## EXCERPTED TEXT

I am working on identifying the SNPs in the genome of an insect which is sequenced in three samples. Following the GATK best practice pipeline i have completed the following task.
- Quality filtered reads.
- Read Alignment for each sample eg. S1, S2, S3.
- Sort and mark duplicates in each sample S1, S2, S3.
- Realign target and Indel realinger on each sample S1, S2, S3. Now i am stuck with next steps. As it require the base recalibration (BSQR) step. which require the known database of snps. however i dont have any known snp database so i am following the alternative steps mentioned the GATK for non-model organism. That is
- I call the raw SNPs in gvcf model from each sample and then make joint calling for a final combined vcf file.
- Next, I applied the hard filters on this file and extract good quality SNPs and indels as a reference database of BSQR step.
Now the question is i have three realigned files S1_realigned.bam, S2_realigned.bam, S3_realigned.bam from step 4 and a reference database of SNP and Indels (if i am right) from the step 6. So how i would proceed further. Did i use against each sample separately or make a combine re-calibration table by providing all three in the same command.
Thanks Dr. Deepak
Hello deepkumar1983!
It appears that your post has been cross-posted to another site: http://seqanswers.com/forums/showthread.php?t=82707
This is typically not recommended as it runs the risk of annoying people in both communities.
If you are using GATK4 you don't need to do Indel Realignment since HaplotypeCaller performs local realignment around SNPs. Check out this post from GATK for more details.

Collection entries
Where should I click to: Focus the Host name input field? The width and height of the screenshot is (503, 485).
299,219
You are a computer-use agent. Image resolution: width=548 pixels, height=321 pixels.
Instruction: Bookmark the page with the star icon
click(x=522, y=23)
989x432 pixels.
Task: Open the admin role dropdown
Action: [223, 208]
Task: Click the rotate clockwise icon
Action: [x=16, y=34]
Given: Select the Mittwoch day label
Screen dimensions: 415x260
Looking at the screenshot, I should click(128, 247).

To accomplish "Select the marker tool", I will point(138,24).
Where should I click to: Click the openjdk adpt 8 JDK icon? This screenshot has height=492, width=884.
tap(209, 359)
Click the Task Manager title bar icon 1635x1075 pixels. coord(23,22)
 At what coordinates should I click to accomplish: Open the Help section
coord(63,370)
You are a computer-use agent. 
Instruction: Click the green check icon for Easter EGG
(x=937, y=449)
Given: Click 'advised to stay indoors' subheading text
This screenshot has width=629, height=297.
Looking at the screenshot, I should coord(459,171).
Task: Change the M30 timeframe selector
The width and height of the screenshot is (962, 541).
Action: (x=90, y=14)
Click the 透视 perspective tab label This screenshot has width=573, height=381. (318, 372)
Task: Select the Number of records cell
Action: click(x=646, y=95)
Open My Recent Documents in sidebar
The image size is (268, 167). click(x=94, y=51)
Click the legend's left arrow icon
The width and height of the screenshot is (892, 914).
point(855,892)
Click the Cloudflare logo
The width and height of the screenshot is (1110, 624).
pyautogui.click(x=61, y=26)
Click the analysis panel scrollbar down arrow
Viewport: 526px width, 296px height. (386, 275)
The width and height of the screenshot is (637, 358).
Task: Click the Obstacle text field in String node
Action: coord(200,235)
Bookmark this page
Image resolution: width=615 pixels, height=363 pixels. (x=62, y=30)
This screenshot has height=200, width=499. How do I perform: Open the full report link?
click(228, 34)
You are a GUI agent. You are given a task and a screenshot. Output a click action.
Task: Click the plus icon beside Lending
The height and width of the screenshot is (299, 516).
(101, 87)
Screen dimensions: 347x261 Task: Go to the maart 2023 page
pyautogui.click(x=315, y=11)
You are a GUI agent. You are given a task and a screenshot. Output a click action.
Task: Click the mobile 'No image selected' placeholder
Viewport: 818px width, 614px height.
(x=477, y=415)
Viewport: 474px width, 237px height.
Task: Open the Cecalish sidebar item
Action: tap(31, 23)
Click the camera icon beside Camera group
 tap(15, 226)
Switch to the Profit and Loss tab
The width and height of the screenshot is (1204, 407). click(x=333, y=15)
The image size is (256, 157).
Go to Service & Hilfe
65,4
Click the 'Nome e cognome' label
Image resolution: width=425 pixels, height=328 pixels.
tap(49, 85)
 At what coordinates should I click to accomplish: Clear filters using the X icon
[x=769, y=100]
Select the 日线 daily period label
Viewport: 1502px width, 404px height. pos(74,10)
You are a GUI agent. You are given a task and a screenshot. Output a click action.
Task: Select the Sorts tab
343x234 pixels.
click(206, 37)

## DESCRIPTION OF THE TASK
Can you write out the GATK thread word for word, from "- Read Alignment" to "combined vcf file."?

## SOLUTION
- Read Alignment for each sample eg. S1, S2, S3.
- Sort and mark duplicates in each sample S1, S2, S3.
- Realign target and Indel realinger on each sample S1, S2, S3. Now i am stuck with next steps. As it require the base recalibration (BSQR) step. which require the known database of snps. however i dont have any known snp database so i am following the alternative steps mentioned the GATK for non-model organism. That is
- I call the raw SNPs in gvcf model from each sample and then make joint calling for a final combined vcf file.